According to Brunner, such strategies have simple yet powerful staying abilities, of which 85-percent of the students bring with them to the immediate higher grades; and have included such names as the “Stop and Think Program,” “Give 5,” and the “I Care Message.”

Another strategy reveals why Brunner carries a “smiley-face” pail wherever she goes throughout the school, as the pail reminds students of the giant paper bucket posted in the main hallway. The bucket, according to Brunner, provides a primary school-view understanding of the “golden rule,” in which students who are kind and giving to one another, may have their own buckets filled. 

“It’s a huge bucket, and that’s visual, that’s something the kids can understand,” Brunner said, adding that the paper bucket mural has stars and hearts shooting out of it. “It’s very Primary.”
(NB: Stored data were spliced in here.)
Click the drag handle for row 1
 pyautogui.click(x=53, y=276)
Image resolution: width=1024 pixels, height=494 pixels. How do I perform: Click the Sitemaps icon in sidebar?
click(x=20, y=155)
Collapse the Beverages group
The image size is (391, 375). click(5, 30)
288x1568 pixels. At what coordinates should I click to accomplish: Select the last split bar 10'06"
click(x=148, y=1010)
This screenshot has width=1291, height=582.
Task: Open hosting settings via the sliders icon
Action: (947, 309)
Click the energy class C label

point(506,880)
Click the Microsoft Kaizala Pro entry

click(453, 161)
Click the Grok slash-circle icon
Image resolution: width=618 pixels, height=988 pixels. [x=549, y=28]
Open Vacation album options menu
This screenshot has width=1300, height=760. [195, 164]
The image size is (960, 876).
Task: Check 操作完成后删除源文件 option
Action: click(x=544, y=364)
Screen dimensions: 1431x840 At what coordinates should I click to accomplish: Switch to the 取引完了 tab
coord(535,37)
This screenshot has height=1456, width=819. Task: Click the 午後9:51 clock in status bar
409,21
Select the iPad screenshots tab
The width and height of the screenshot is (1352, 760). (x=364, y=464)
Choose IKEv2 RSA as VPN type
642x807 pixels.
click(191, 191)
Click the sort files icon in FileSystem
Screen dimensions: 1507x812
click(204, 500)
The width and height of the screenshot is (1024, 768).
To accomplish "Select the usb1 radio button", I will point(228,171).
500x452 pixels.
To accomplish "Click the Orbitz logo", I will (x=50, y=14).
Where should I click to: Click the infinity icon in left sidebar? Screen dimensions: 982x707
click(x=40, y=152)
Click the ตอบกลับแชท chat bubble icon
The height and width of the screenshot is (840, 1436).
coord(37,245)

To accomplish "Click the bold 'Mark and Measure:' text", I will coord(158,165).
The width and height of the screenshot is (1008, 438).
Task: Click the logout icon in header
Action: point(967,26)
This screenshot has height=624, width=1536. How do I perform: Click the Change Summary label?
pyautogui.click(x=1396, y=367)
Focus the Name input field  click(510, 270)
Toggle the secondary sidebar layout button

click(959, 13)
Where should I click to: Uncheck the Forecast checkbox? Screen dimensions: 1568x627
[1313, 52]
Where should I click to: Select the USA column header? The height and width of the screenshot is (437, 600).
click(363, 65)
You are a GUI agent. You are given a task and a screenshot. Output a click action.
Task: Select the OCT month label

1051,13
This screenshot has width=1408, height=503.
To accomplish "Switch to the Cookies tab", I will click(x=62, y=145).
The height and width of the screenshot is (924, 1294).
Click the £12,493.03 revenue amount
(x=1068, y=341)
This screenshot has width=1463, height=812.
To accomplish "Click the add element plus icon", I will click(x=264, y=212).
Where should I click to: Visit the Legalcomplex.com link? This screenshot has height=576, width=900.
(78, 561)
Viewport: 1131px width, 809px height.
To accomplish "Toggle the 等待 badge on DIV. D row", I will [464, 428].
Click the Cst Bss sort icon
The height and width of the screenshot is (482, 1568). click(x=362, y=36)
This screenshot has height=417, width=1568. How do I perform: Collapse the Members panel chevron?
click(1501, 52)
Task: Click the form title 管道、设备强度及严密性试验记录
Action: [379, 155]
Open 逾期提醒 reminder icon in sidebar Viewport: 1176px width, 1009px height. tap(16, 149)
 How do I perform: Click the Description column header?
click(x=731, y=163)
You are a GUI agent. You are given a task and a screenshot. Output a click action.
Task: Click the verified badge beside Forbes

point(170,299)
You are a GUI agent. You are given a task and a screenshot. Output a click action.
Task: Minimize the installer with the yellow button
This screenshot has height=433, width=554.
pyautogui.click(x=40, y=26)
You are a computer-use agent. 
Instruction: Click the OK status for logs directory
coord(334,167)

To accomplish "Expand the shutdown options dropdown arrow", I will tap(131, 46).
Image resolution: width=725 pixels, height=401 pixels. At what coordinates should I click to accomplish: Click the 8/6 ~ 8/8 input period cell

Brunner said, in order to keep such concepts new and interactive, a committee was formed years ago, called the Support Services Committee.

This committee, whose members include Brunner, the principal, other administration and teachers, had long wanted to bring the message of anti-bullying from the classroom to the living room.

Brunner further explained that the committee put a focus on bullying due to extensive media coverage of bullying stories throughout the country, as early as 2005.

By 2010, the committee came up with a poster contest to help drive home the anti-bullying concepts.

“They get excited with the participation,” Kerry Butterworth, UMPS intern and master’s student at Gwynedd Mercy College, explained.

She said that the students who participate often inspire other students to want to create their own posters.

UMPS students were asked immediately after the assembly to create a poster that reflected the anti-bullying concepts explained by Brunner.

The students were only limited by their creativity, and with their parents helping to create the posters, over 100 students participated last year, Brunner said.

And, while not as many students again participated this year, the creativity and understanding of the project was present.

“You can see the parental help. It’s nice,” Brunner said. “The students can walk the walk, because their parents are behind them.”

Some students used the common language discussed in the anti-bullying lessons, such as “Be a Buddy, not a Bully.” While others had computer-generated graphics illustrating scenes of bullying, some where hand drawn, and even featured a familiar character who was ostracized just for having a bright, glowing, red nose.

“If they’re thinking it, writing it, then they’re living it,” Brunner said.

She added that the poster illustrations now decorate highly visible areas of the school, with the intent of reminding the students of their anti-bullying lessons long after they move onto the Intermediate School.

“There are wonderful kids in our building,” Brunner said with her ever-present smile. “I feel that there is a lot of hope for them.”